Centralization of Bitcoin

One of the defining features of bitcoin (as well as many other cryptocurrencies) is its decentralized network of miners. However, with the rise of mining pools, bitcoin mining has become increasingly centralized.

During the course of another project, I wrote Rust code for parsing the entire ~500GB bitcoin blockchain and for extracting data on mining centralization.

The result was this plot showing the number of unique miners in every 1000 consecutive blocks on the blockchain:

Number of unique miners for every 1000 consecutive blocks on the bitcoin blockchain. More unique miners represents more decentralization, while fewer unique miners represent centralization.

(The miners of each block was characterized by the address that received the most bitcoin from the coinbase transaction.)

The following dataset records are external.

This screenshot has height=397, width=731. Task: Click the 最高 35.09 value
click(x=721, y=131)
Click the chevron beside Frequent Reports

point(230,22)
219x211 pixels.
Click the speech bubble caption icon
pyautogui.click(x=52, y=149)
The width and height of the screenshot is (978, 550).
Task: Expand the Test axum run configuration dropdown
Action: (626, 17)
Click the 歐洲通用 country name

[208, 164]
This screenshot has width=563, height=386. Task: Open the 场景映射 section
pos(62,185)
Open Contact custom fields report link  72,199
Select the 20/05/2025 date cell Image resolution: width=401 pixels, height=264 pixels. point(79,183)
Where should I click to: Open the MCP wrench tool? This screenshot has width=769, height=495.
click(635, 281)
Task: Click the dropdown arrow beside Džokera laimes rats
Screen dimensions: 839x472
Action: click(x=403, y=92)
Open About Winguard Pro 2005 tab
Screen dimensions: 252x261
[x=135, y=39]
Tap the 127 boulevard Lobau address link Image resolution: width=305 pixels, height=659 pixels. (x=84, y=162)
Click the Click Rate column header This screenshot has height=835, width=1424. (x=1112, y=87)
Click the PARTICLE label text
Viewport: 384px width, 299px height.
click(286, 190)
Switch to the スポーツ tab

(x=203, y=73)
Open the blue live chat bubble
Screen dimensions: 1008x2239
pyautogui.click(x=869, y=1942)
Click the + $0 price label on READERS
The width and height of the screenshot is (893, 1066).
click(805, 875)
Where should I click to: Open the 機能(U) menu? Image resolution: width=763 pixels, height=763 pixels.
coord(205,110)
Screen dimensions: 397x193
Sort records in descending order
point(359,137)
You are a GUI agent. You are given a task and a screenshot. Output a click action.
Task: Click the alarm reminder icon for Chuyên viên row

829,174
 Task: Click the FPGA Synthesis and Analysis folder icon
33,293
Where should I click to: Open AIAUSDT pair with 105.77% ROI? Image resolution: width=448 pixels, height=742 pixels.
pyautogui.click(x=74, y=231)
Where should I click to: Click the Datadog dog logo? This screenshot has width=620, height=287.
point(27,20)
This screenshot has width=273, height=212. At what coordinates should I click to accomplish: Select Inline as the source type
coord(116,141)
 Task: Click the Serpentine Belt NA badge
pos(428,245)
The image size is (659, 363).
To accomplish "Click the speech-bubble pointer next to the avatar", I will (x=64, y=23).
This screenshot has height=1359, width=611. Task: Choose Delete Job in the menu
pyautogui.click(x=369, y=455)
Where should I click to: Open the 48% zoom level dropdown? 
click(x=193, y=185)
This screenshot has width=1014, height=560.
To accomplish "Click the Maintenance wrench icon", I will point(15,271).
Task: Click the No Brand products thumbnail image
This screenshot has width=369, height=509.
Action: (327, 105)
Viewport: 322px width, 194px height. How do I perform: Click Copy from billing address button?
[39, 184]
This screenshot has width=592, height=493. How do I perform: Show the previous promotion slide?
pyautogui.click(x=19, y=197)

Around 2012 to 2013, the number of unique miners plummets from 1000 per 1000 blocks to around 100 per 1000 blocks. I don't know enough about the history of bitcoin to definitely identify the cause of the shift toward centralization (contact me if you know!) My best guess is that this was the time when mining hardware improved, or that the price of bitcoin rose, so that mining became profitable, allowing bigger players to justify investment, and allowing miners to reinvest their profits into more mining infrastructure, creating a reinforcing feedback loop.

Looking at this data on a log-scaled plot shows that while the rapid centralization of the early 2010s is over, gradual centralization has continued into the present:

Number of unique miners for every 1000 consecutive blocks on the bitcoin blockchain, on a log scale. More unique miners represents more decentralization, while fewer unique miners represent centralization.

As of the time of writing (September 2022), the last 1000 blocks on the blockchain were mined by only 16 miners, a typical value these days.

Code

As mentioned above, I wrote a Rust package for parsing bitcoin's serialized blk files for a more ambitious project that didn't really work out. This is harder than it sounds because despite numerous good resources (including the official bitcoin wiki), all of them are outdated and wrong. There have been several subtle changes to the blk format, including some that I only figured out by reading the C++ implementation of the Bitcoin Core. One of my favorite absurdities is that you often need to refer to the txindex LevelDB key-value store, but the keys have been obfuscated to avoid problems with anti-virus software, something that I only understood by reading code and GitHub issues! The repository for my Rust code can be found here.

The data extraction for the plots above was done with the bitcoin-explorer crate because it supports reading from the txindex LevelDB. The repository can be found here.